**ОТРЫВОК ДЛЯ ЧТЕНИЯ:**
Раб в известном отношении был членом семьи. Когда он вступал в какое-нибудь афинское семейство, его по обычаю сажали у очага и бросали ему на голову сухие фиги, финики и печенья, как бы приобщая его к домашней религии. Тем не менее благодаря этой церемонии он не получал никаких положительных прав. В принципе раб был ничто и не пользовался правом владеть каким бы то ни было имуществом. Он был в полной власти своего господина, который мог по произволу распоряжаться личностью своего раба и взять себе даже мелкие его сбережения. Зависимость раба была безгранична; закон, правосудие не существовали для него; хотя на него смотрели как на человеческое существо, но обращались с ним, как с предметом собственности.
Однако, на практике слишком суровые постановления закона часто смягчались. Некоторые греки полагали даже, что в Афинах заходили слишком далеко в этом отношении. «Рабам предоставляется там, — говорил один писатель V века, — невероятная вольность; их не позволяют бить, и раб не подумает и пошевелиться для вас. Причина этого совершенно ясна. Если бы обычай с.193 разрешал свободному человеку бить раба, то нередко били бы по ошибке афинского гражданина, приняв его за невольника, потому что в их одеянии нет разницы. Доходят даже до того, что рабам позволяют жить в роскоши и вести широкий образ жизни». (Ксенофонт (?)17, Афинское государство, гл. I, § 10—
Обычай охотно допускал, «чтобы раб имел жену и имущество и чтобы он пользовался в пределах, допускаемых верховными правами господина, некоторой властью над своей женой, детьми и имуществом». (Wallon, I, 331). «Рабу предоставляли известную часть доходов и старались таким образом поощрить его усердие к поддержанию домашнего благосостояния и увеличить его трудоспособность. Так, раб, управляющий поместьем, получал лично для себя кусок земли, пастух — овцу. Рабам, употребляемым в промышленности или торговле, предоставлялся известный процент с предметов, которые они должны были производить или продавать.

**СТРОКИ ДАННЫХ:**
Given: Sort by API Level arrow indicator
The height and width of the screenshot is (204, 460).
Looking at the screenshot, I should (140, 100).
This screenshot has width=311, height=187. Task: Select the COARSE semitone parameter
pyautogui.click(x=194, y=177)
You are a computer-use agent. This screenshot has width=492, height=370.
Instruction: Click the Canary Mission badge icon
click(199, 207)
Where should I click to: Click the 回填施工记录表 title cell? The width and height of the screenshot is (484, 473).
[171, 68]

---

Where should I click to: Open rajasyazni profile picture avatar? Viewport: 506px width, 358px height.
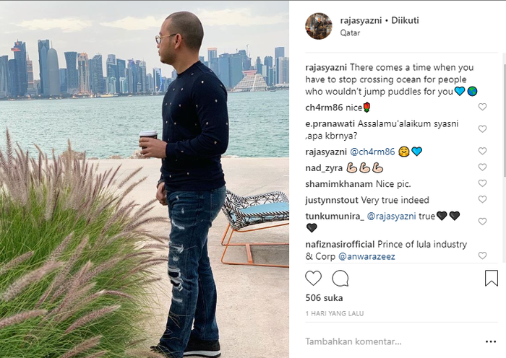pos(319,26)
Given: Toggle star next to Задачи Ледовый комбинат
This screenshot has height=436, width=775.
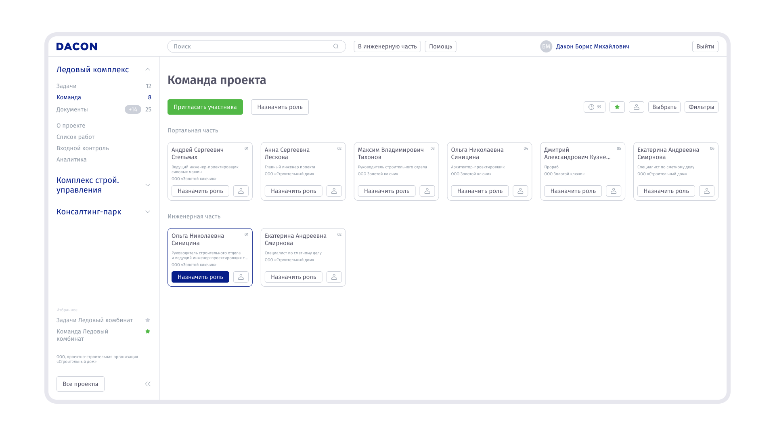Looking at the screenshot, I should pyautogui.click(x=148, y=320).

...

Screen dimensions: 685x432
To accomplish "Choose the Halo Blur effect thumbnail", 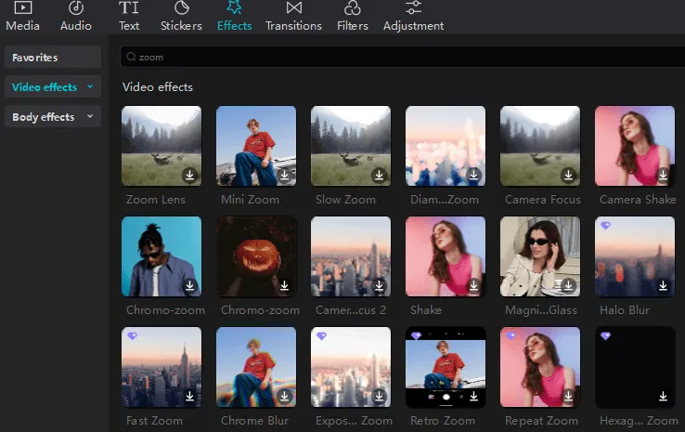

**ЗАДАНИЕ:** В отрывке о рабах в Афинах найдите, что по обычаю бросали рабу на голову, когда он попадал в афинскую семью. Перечислите всё.

**РЕШЕНИЕ ЗАДАНИЯ:** Сухие фиги, финики и печенья.